▶ EXERCISE INSTRUCTIONS: Make an exact copy of the records that follow, with each picture omitted.

(Saved entries)
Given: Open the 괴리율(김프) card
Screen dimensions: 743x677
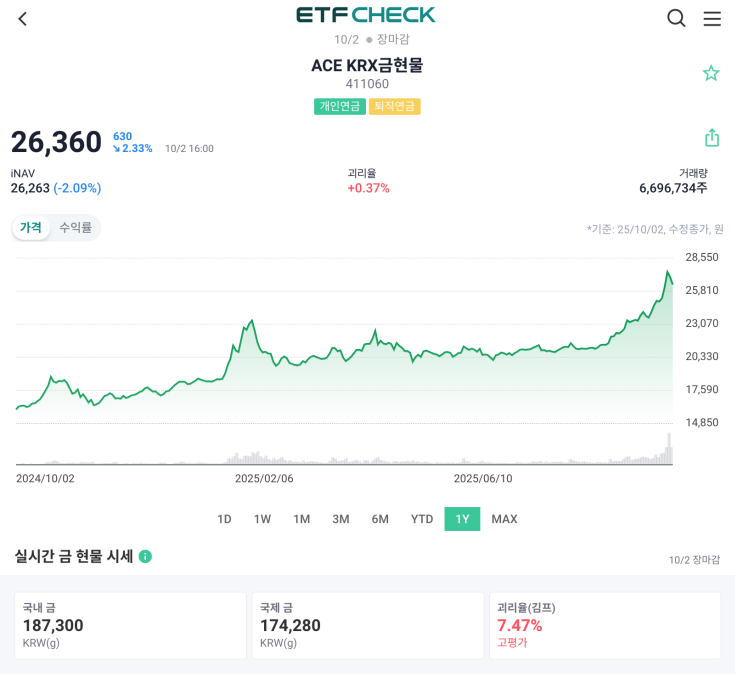Looking at the screenshot, I should pyautogui.click(x=604, y=625).
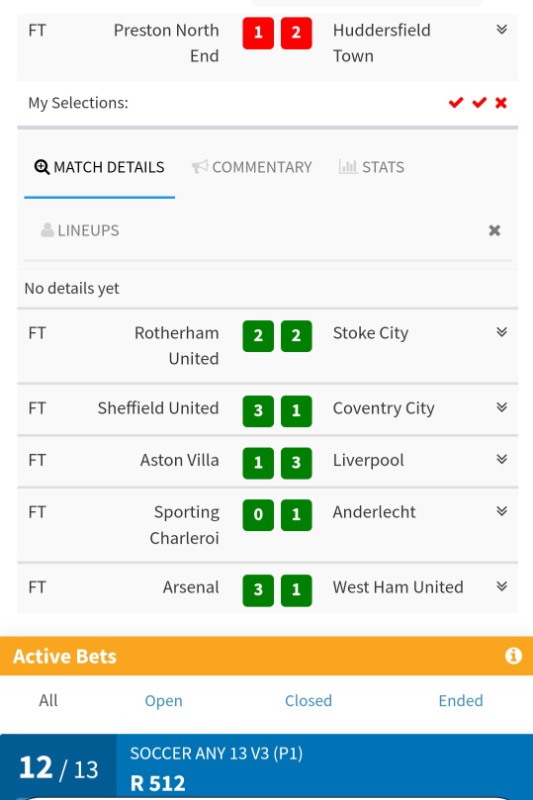Expand Aston Villa vs Liverpool details
Image resolution: width=533 pixels, height=800 pixels.
point(502,459)
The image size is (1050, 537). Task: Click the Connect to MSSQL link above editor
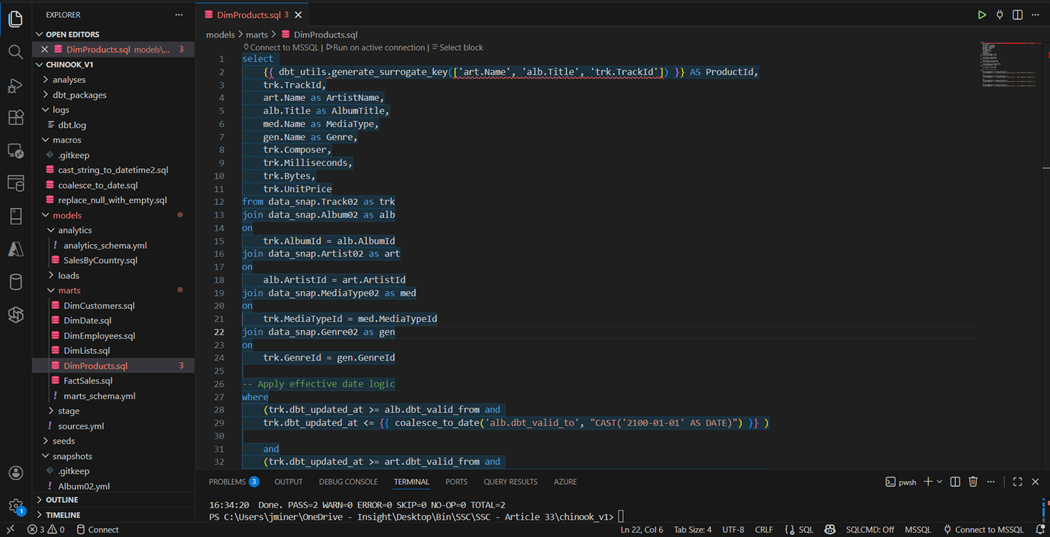tap(284, 48)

▶ ANSWER TO THIS TASK:
Given: Open the 괴리율(김프) card
Screen dimensions: 743x677
Looking at the screenshot, I should pyautogui.click(x=604, y=625).
Expand Aston Villa vs Liverpool details
Image resolution: width=533 pixels, height=800 pixels.
point(502,459)
The image size is (1050, 537). Task: Click the Connect to MSSQL link above editor
tap(284, 48)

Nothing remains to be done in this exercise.